Travailler avec les Québécois, c’est d’abord respecter les Québécois. C’est partager.
LD : Est-ce-que vous seriez prêt à travailler avec Emmanuel Macron si son mouvement faisait appel à la droite de l’Assemblée ?
DR : Mais bien évidemment ! Et tous les parlementaires, même les chefs de file chez les Républicains, le disent. J’ai entendu deux interviews récemment, l’une de François Baroin, l’autre d’Eric Ciotti —on ne peut pas le qualifier de socialiste ou de macroniste— ils ont dit « oui ».
Je crois que le problème n’est pas droite/gauche, il n’est pas dans les barrages. Moi ce que je vois, c’est que le respect il doit venir des deux côtés. Je pense que le respect il a manqué des deux côtés, là-dessus je suis assez centriste. Un projet de loi qui est bon ne veut pas dire qu’il est parfait.

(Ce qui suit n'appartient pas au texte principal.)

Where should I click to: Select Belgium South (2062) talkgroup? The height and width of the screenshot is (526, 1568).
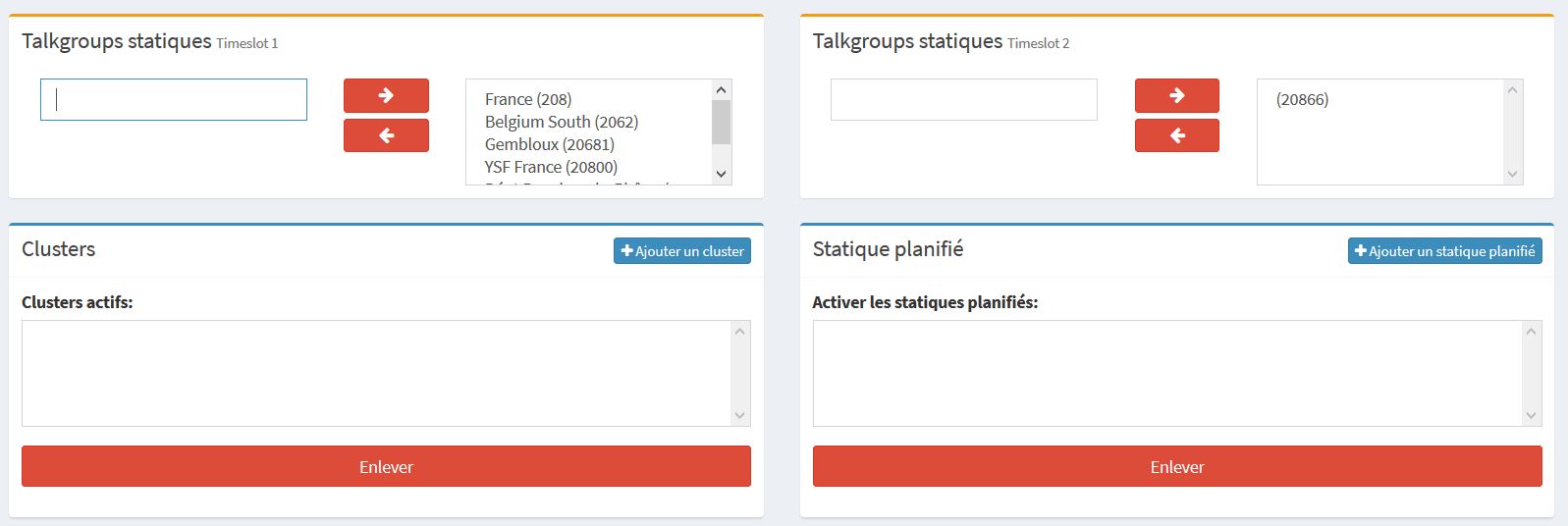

On peut apporter des amendements. Si on travaille en bonne intelligence en disant « Votre projet de loi présente de nombreuses avancées pour la France. Est-ce que si on ajoutait ça, ça et ça…» bien sûr que les lois seront votées.

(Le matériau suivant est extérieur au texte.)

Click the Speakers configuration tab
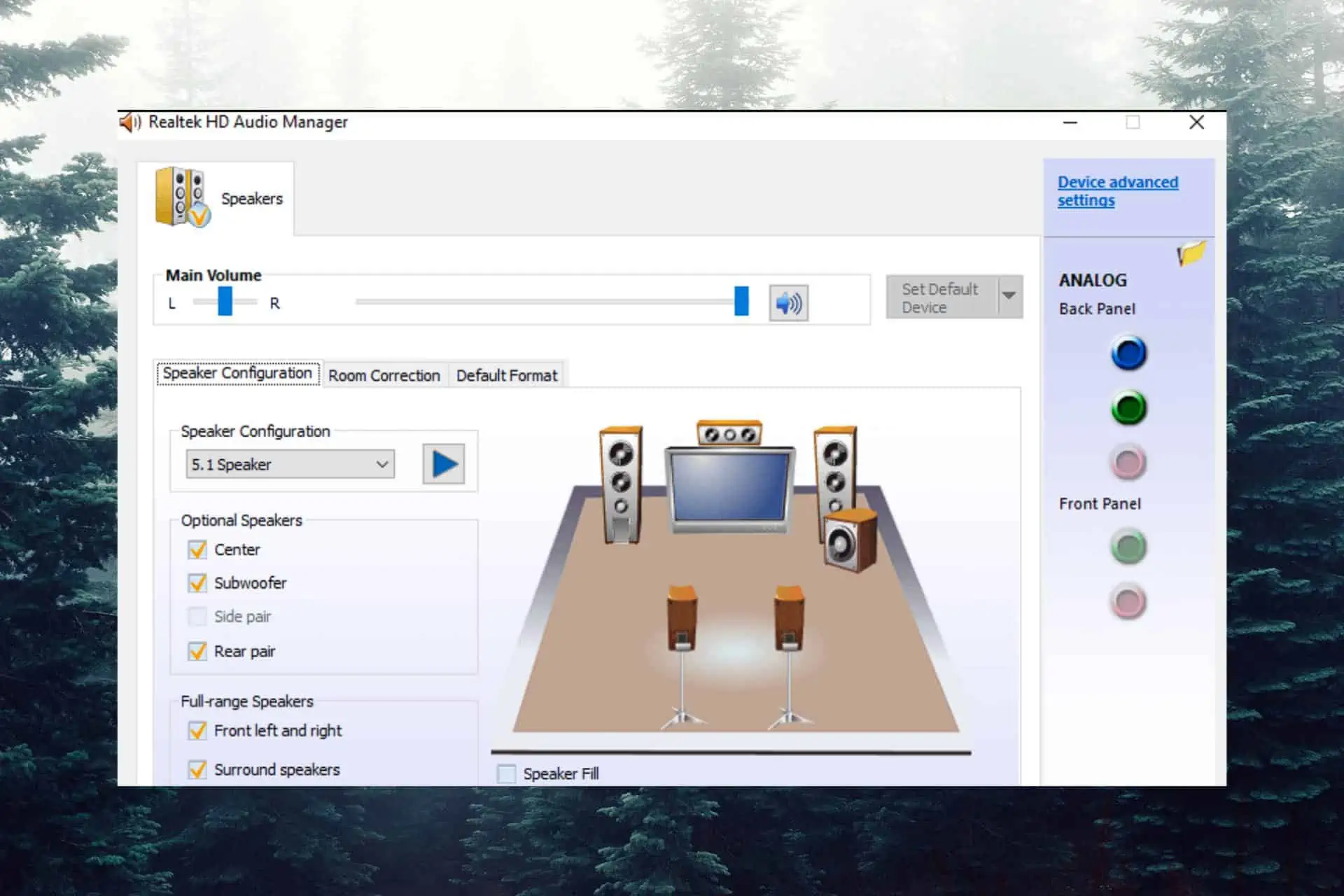1344x896 pixels. tap(238, 373)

Ce que je veux dire c’est que, oui, quand les lois vont dans le bon sens, je ne serai pas quelqu’un de sectaire. Le groupe interparlementaire pourrait nous permettre de travailler de façon beaucoup plus forte.

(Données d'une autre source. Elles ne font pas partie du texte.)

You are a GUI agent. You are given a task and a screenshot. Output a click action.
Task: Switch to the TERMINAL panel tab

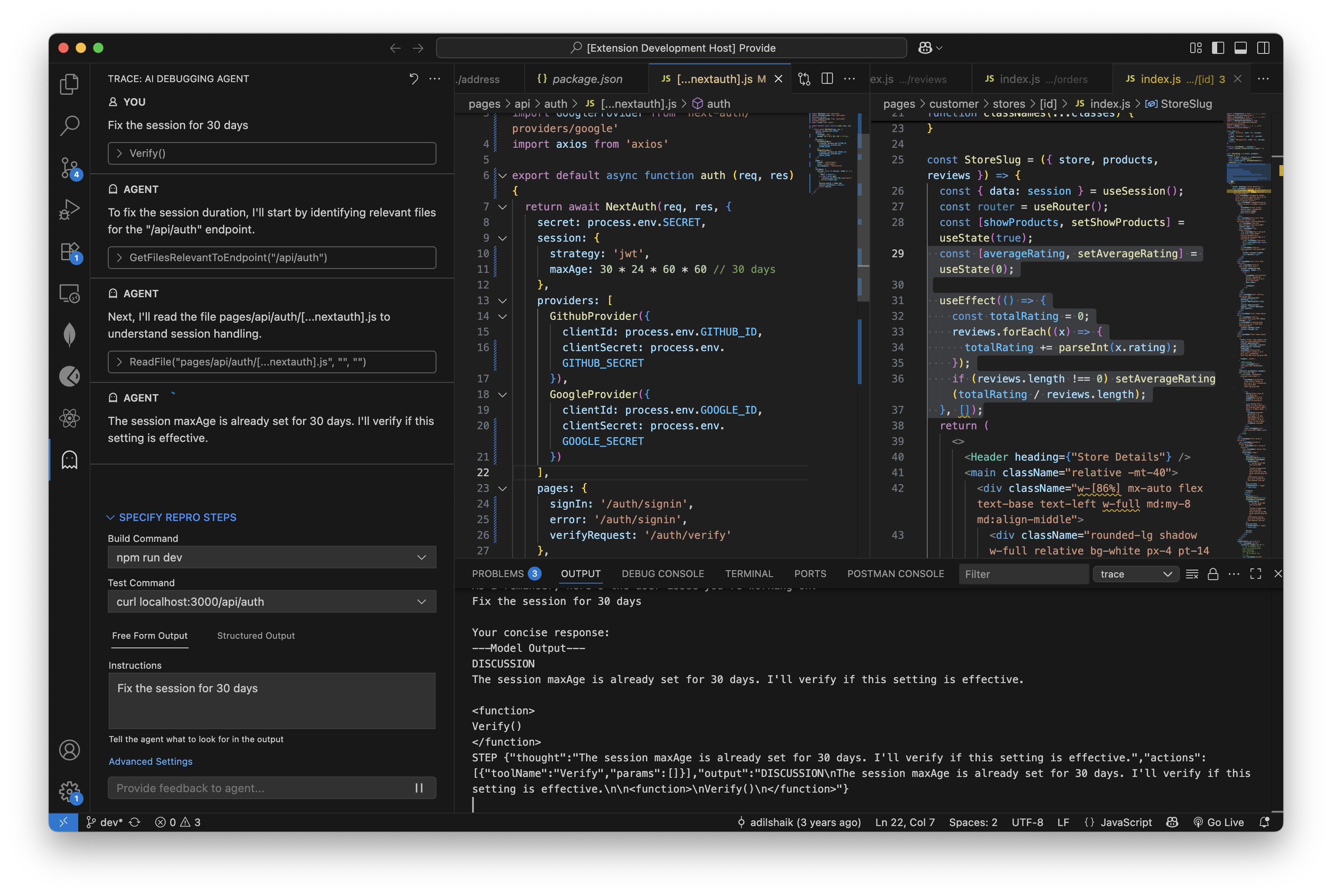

J’insiste sur un point : mon mandat sera fait dans l’honnêteté et dans l’intégrité. Je n’ai pas d’ambitions politiciennes derrière, je souhaite faire ce mandat de cinq ans au service de notre communauté. Je ne suis pas du tout dans la perspective de briguer un second mandat. D’autre part, je n’embaucherai pas ma femme. Je respecterai mes engagements, contrairement à notre député sortant qui a dit qu’il ne cumulerait pas les fonctions mais qui l’a fait jusqu’à la fin de son mandat de conseiller régional. Je m’engage réellement pour les Français d’Amérique du Nord.
LD : Est-ce-que vous connaissez bien Montréal ?
DR : J’y ai vécu quand j’étais enfant, mon père y travaillait. J’en garde des souvenirs mais je ne suis pas comme certains, je ne vais pas prétendre être un expert. J’ai pris les bus jaunes, je suis parti avec ma boîte à lunch, avec mes boots. J’en garde de très bons souvenirs mais je ne peux pas dire que je connaisse Montréal. Mais c’est une ville que j’aime beaucoup, j’y ai été à plusieurs reprises professionnellement.
LD : Aujourd’hui on voit, en France comme ailleurs, un rejet des partis traditionnels. Pensez-vous que ça peut jouer en votre faveur, vous qui n’émanez pas d’un de ceux-ci ?
DR : Je n’analyse pas forcément toujours les choses de la même façon. Il y a un rejet du personnel. Est-ce qu’il y a un rejet d’une idée de la droite ou de la gauche ? Je n’y crois pas.
Monsieur Macron a fait un très beau parcours qui a sidéré beaucoup de monde. Il a réussi à être élu avec un alignement des planètes extraordinaire. On s’en rend compte déjà là : il y a des gens qui ont des convictions politiques. Ces convictions politiques elles sont sur une voie économique, écologique, sociale, familiale, conservatrice… donc ces valeurs, elles existent au sein des gens. Je crois qu’il y a eu un rejet des partis uniquement par rapport à leur fonctionnement, par rapport à certains de leurs représentants.
Donc oui, mon engagement ferme, définitif, droit dans mes bottes, avec un projet, une ambition, une expérience, et une implantation ici… oui, je pense et j’espère pouvoir convaincre les gens de ce renouveau de la politique.
Les élections des français·e·s en Amérique du nord auront lieu les 3 et 17 juin 2017.